The game was in the carrier’s hands with seven seconds left on the ball. “Don’t do it, don’t do it,” I muttered as I watched Synchron catch up to the other team’s Carrier, punch him in the back of the head, shoulder him down and then catch the ball as it was fumbled. That thing was blinking bright red and white. “He did it!” I shouted, tossing the rest of my drink at the playfield. It burst open, spraying green-blue Pep across the glass before it ran down the self-cleaning surface. I calmed down immediately, silently giving myself shit for using a lot more than human strength during my little freakout. 
The audience’s cheers were so loud that you could feel it in the air. Unimpeded, Synchron pushed off towards the goal in the middle of the arena and threw it right after the ball timer on the holographic board overhead flashed one. The New Zero Wizards didn’t need that goal. This was a glory shot that could have killed him. My eye followed the ball, and it exploded halfway through its arc, only nine metres from the cyborg, who stared after it, a grin showing through the transparent lower half of his helmet. “You idiot!” I shouted before the smoke cleared.
The buzzer sounded and security droids rushed the field from all sides to break the brawl up. Two of the Wizards team members were trashed, unable to stand, but three of the Moles’ squad were carried off in critical condition. Cybernetic parts were strewn all around the site of the brawl along with small pools of blood here and there. A loud, authoritative voice announced; “Unable to field a full team, the Jungle Moles concede. The match goes to the New Zero Wizards.”
The crowd went off again, filling the arena with cheers. Ballistic Crush fans can be crazy. Someone across the aisle to my left brought a Jungle Moles shirt out and the people around him helped rip it to shreds before they turned and shouted; “Synchron! Baller baller Synchron!” together, earning a double thumbs up from the player, who was rolling around the arena, raising his arms, directing cheers like an orchestra.
“So, what’d you think?” the guy to my right asked his son.
“Can we come next week?” he asked, thrilled.
“Maybe,” his father replied. “Be good and we’ll be back.”
I stepped out and was about to start for the Wizard’s clubhouse entrance when he looked at me. “What did you think?”
I didn’t want to spoil their fun, but I was still honest when I replied; “It was exciting.”
“You got into it, you’ll be back,” he said as I slipped away. The seat I’d gotten was perfect, it would have been difficult to get any closer to the doors the Wizards used when they left the field.
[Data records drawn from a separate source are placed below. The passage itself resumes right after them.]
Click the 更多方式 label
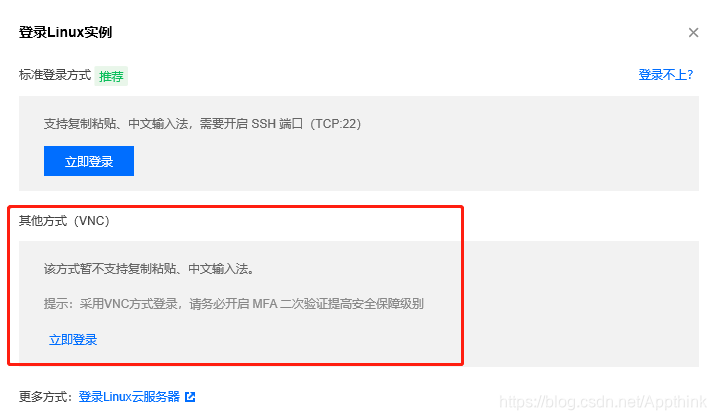Viewport: 716px width, 420px height. [x=46, y=397]
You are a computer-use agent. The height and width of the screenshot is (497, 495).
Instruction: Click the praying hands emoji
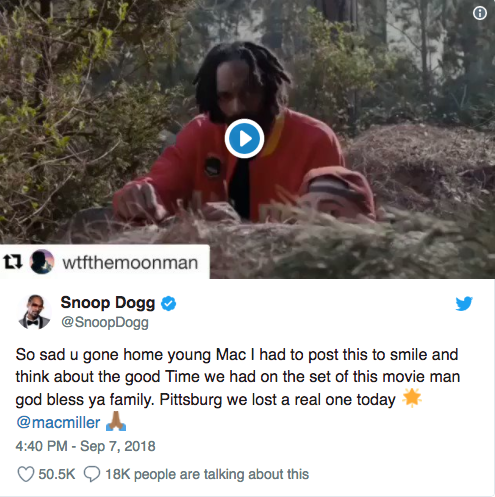[116, 422]
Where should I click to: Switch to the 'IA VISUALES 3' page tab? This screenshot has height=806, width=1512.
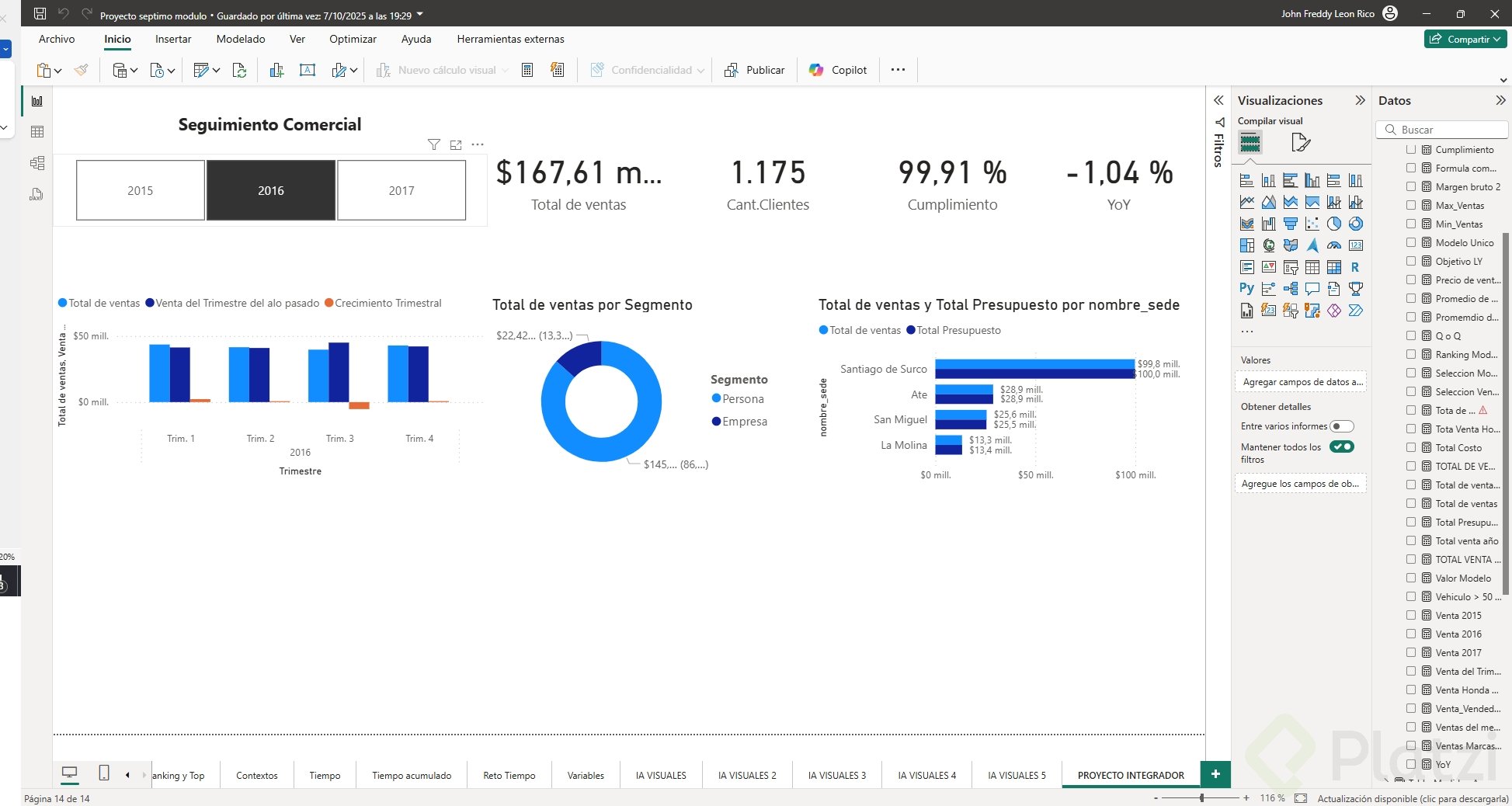coord(836,775)
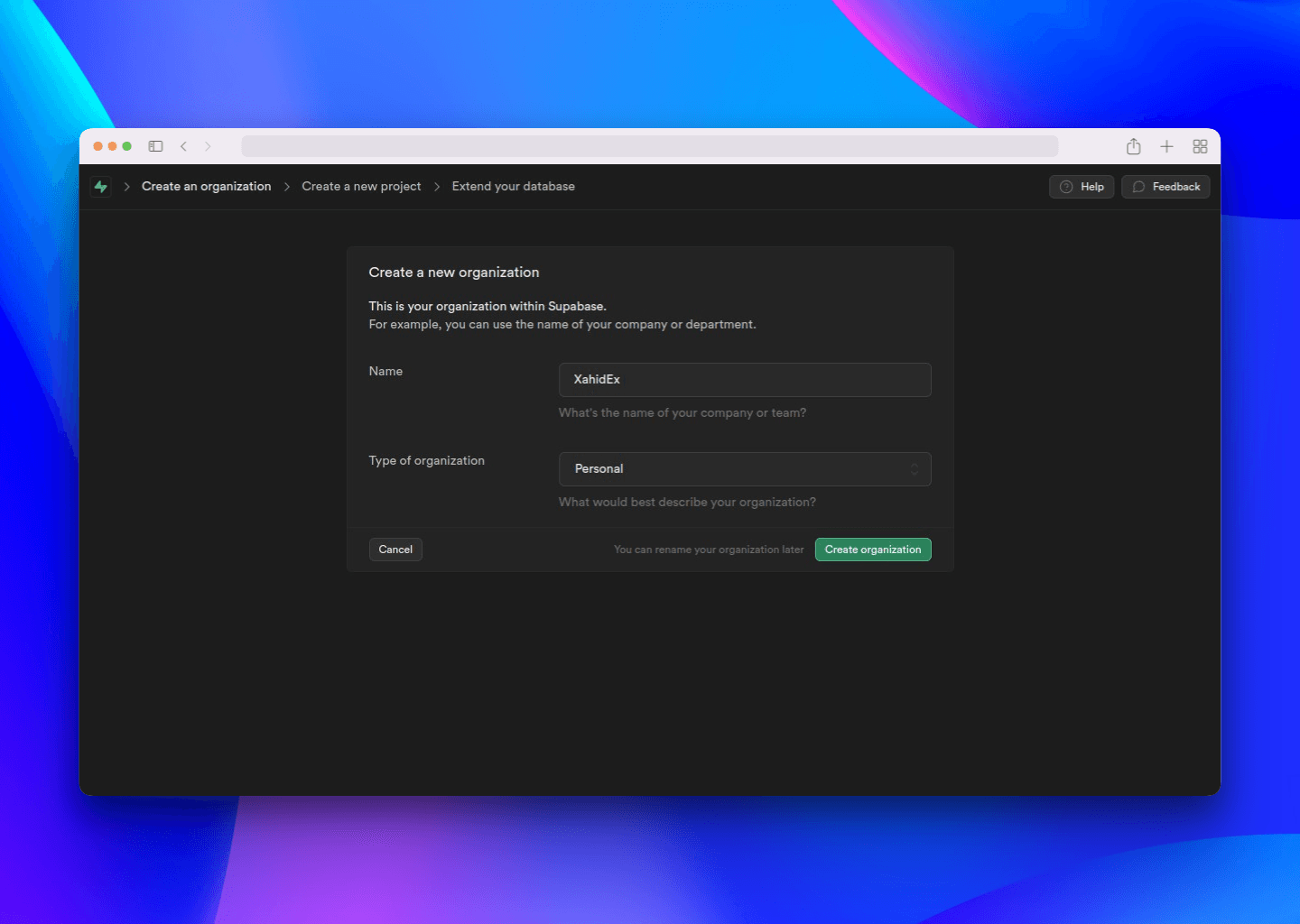Click the green macOS maximize window button
The width and height of the screenshot is (1300, 924).
[127, 146]
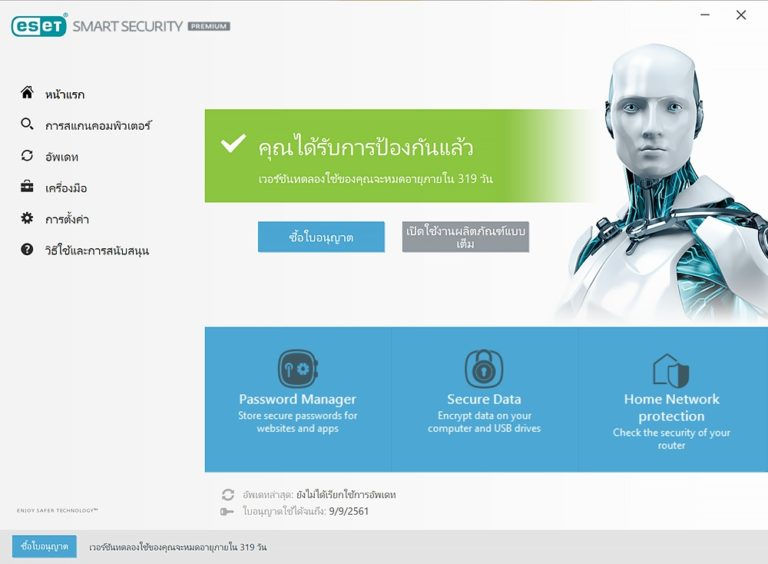Image resolution: width=768 pixels, height=564 pixels.
Task: Click the home icon in the sidebar
Action: click(27, 92)

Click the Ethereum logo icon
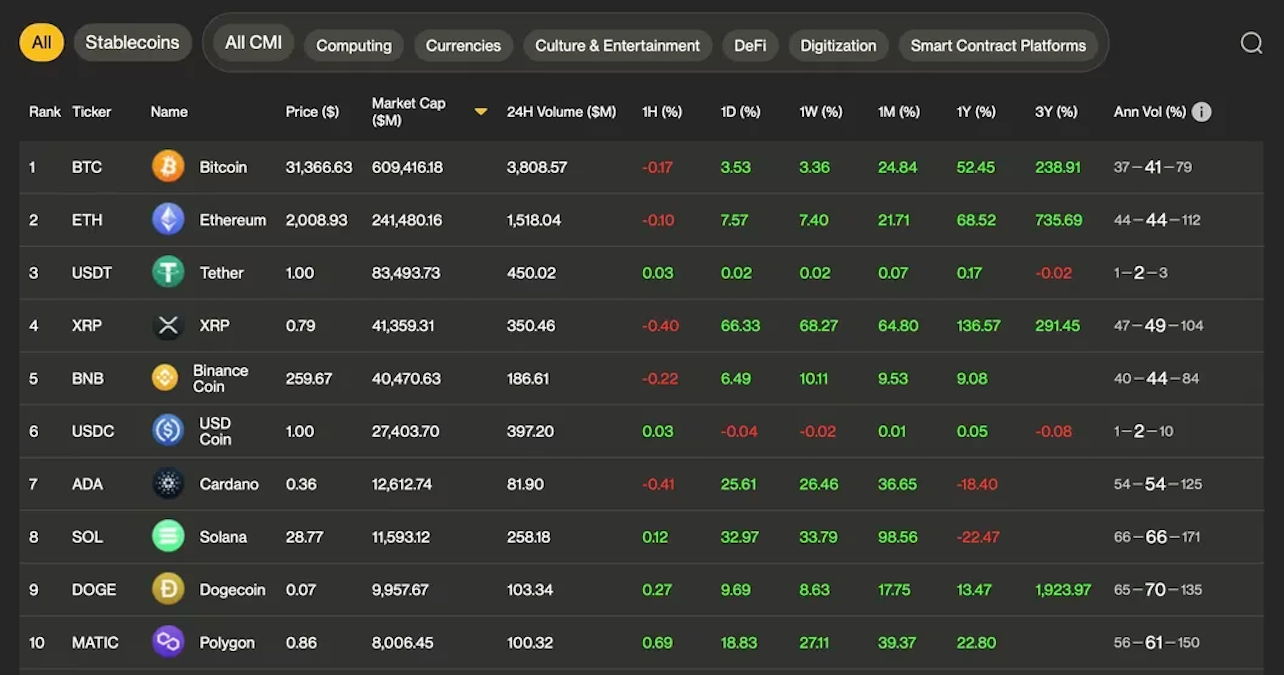pyautogui.click(x=168, y=220)
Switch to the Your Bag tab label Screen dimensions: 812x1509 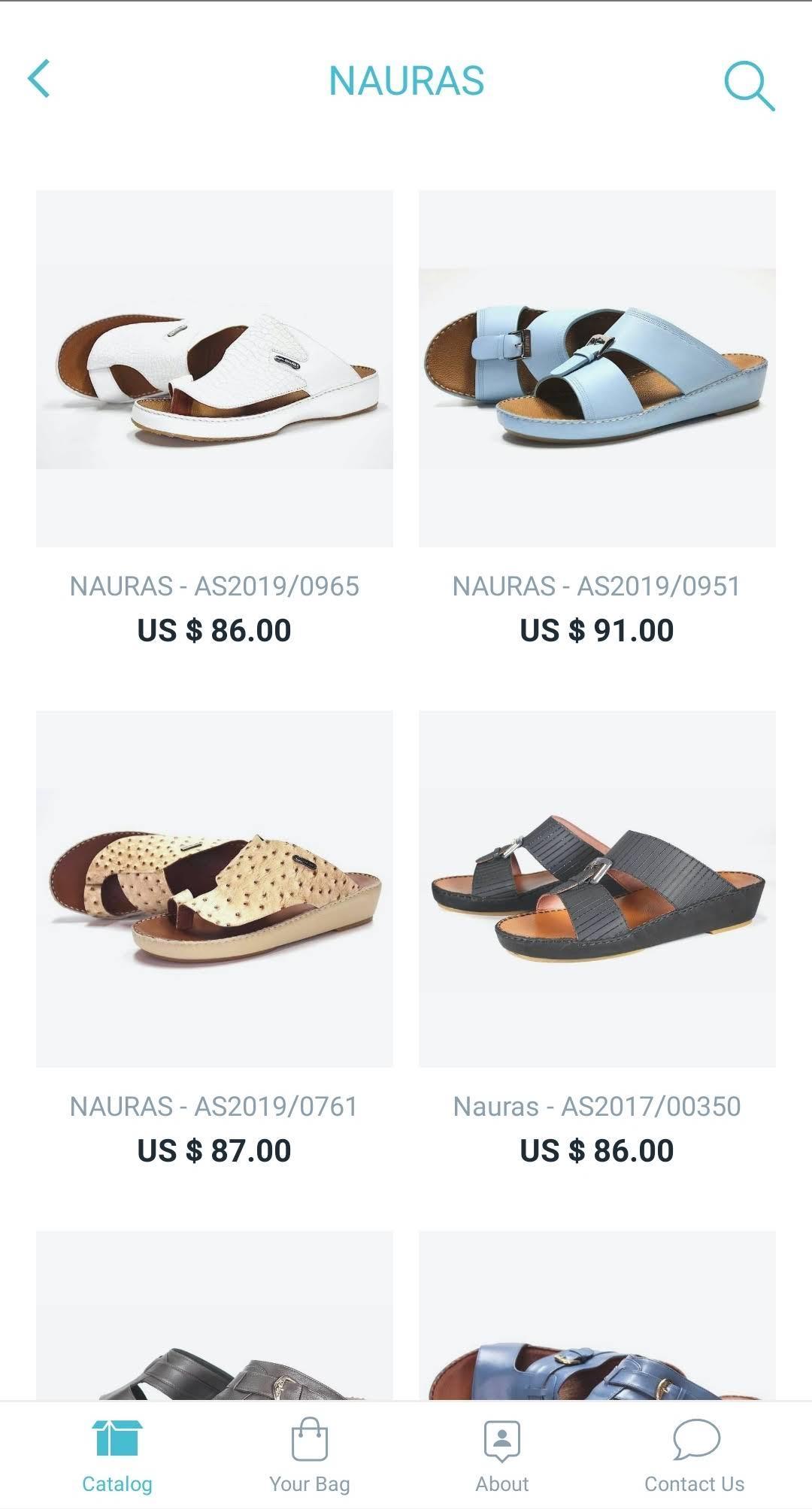[310, 1484]
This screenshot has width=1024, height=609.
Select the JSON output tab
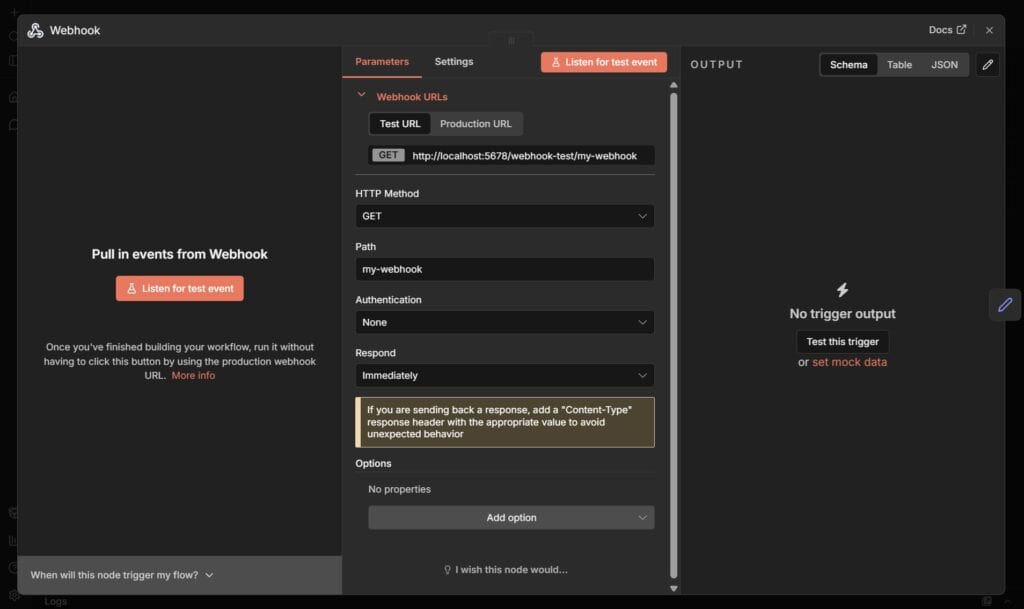coord(944,65)
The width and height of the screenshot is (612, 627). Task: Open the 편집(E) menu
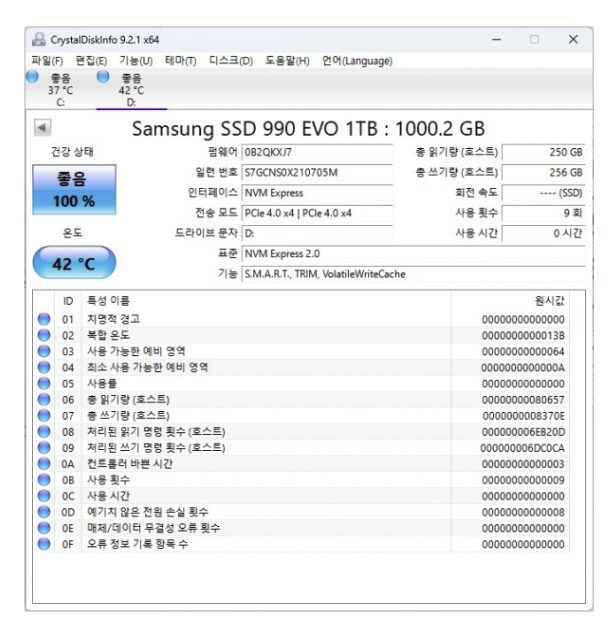[x=91, y=61]
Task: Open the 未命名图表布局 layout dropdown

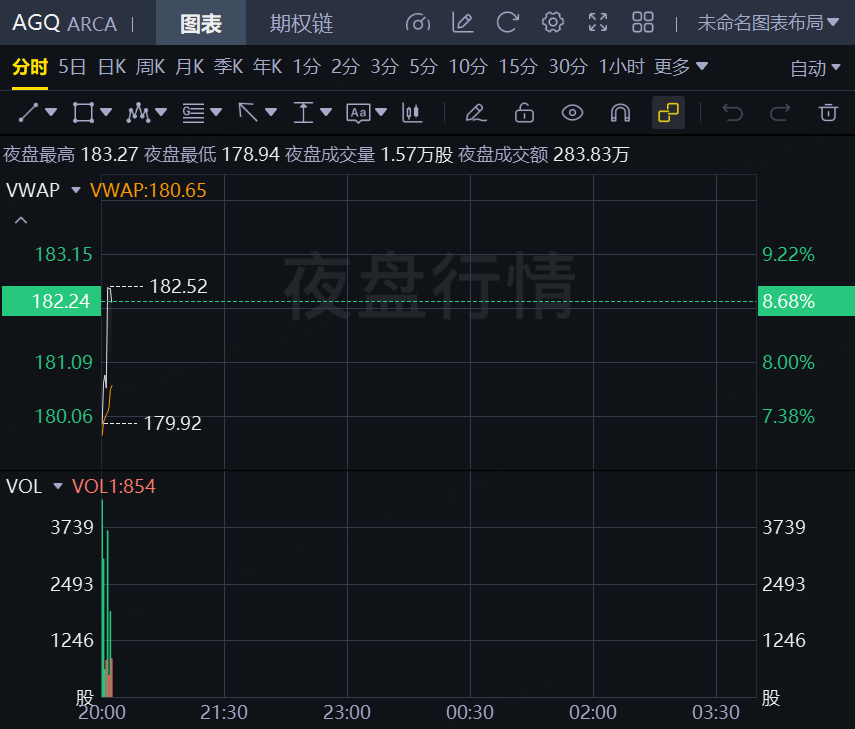Action: (x=767, y=23)
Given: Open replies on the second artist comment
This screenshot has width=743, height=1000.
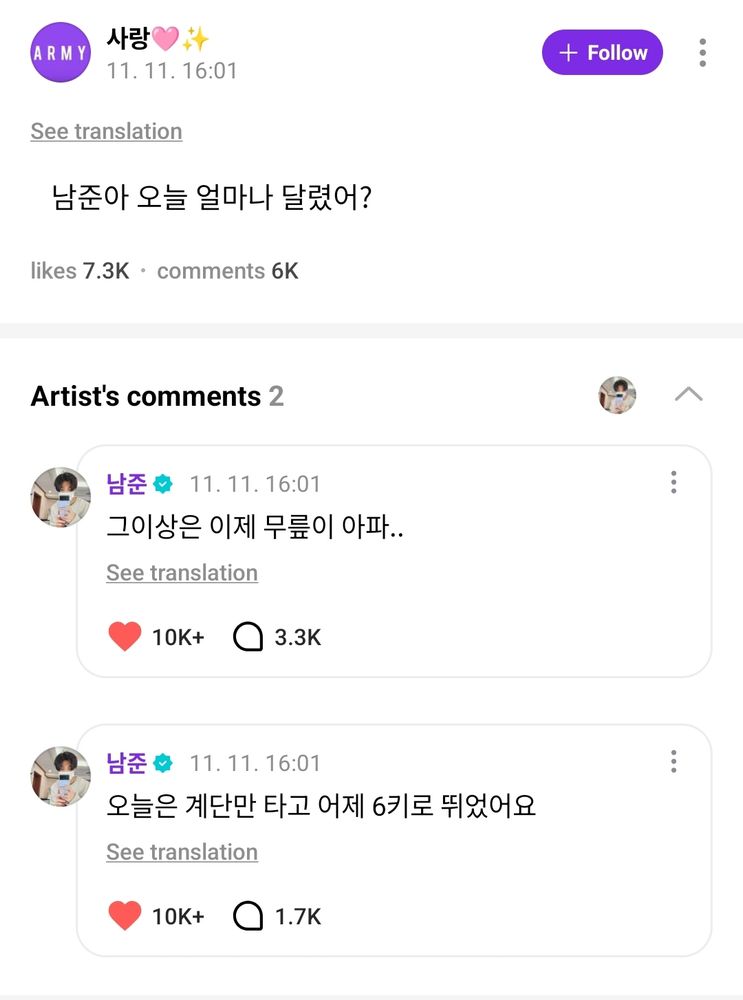Looking at the screenshot, I should coord(248,916).
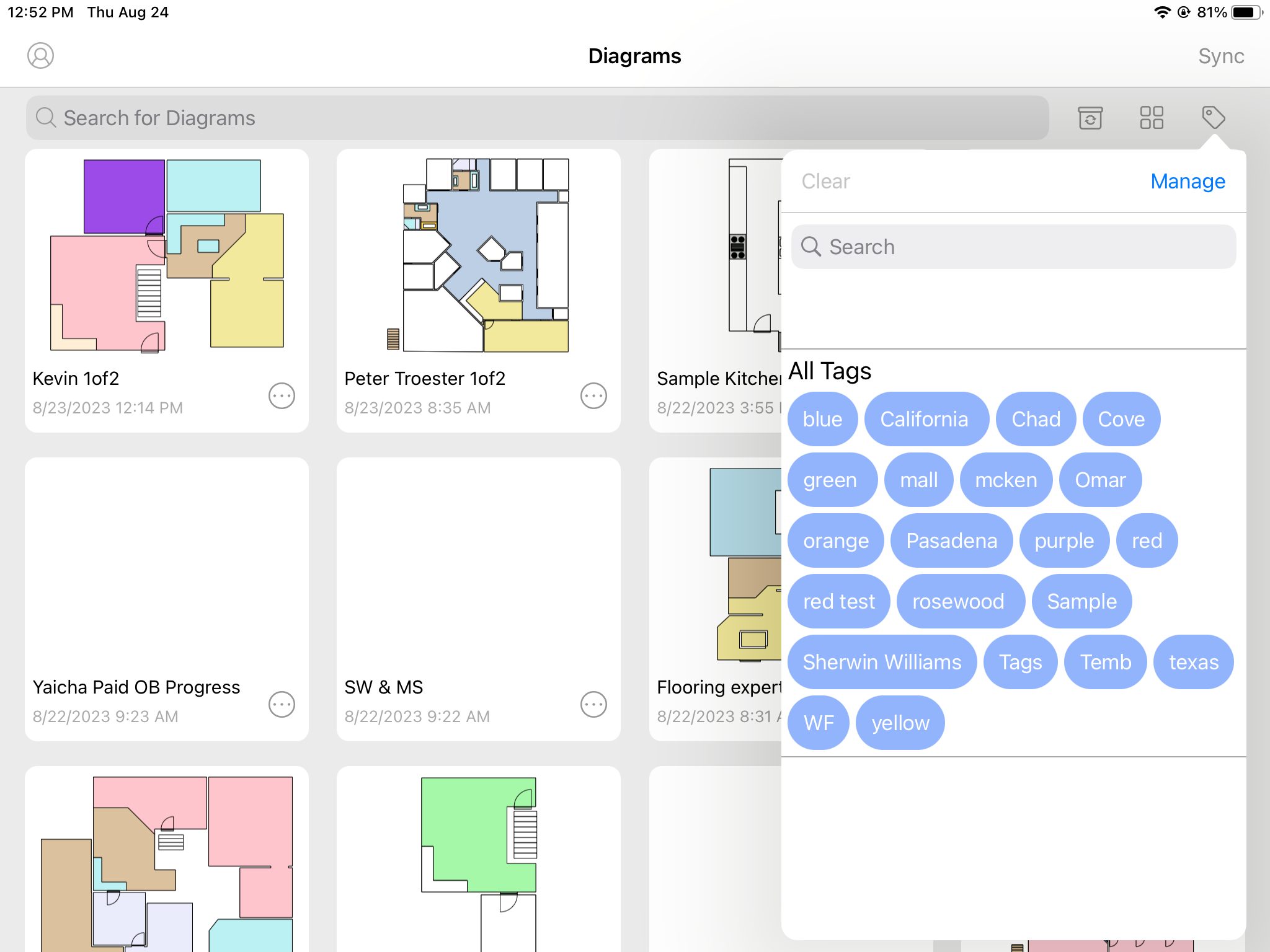Toggle the California tag filter
The height and width of the screenshot is (952, 1270).
click(924, 419)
I walked down into the tunnel and found a few dressed-up men and women along with a bunch of fans who were dressed in old-fashioned jerseys that had foam forms of cybernetic parts built in. It was like looking at a parody of the players rather than appreciation as far as I could see, but I could imagine what seeing devotion like that would be like if I was a player. These people spent hundreds of credits so they could look like one player or another just enough so they could show everyone who their favourite was. I'd be more than touched.
One of them, a fellow with broad shoulders and cybernetic legs that were inexpensive limb replacements, not enhancements, stepped aside to let me into the waiting area in front of the doors and I was gutted when I saw who was standing in a circle of groupies past him. It was Nera, and she hated Alice more than almost anyone in the universe.
Her gaze darkened with recognition. It was obvious in an instant that I hadn’t made enough changes to my face to shake a very clear resemblance as she stared. Nera’s relaxed chat with the other fans there stopped mid-word and all her attention was focused on me as though she was trying to kill me with her stare or a thought. Then, as though switching modes, she ignored me completely, returning to the conversation I interrupted.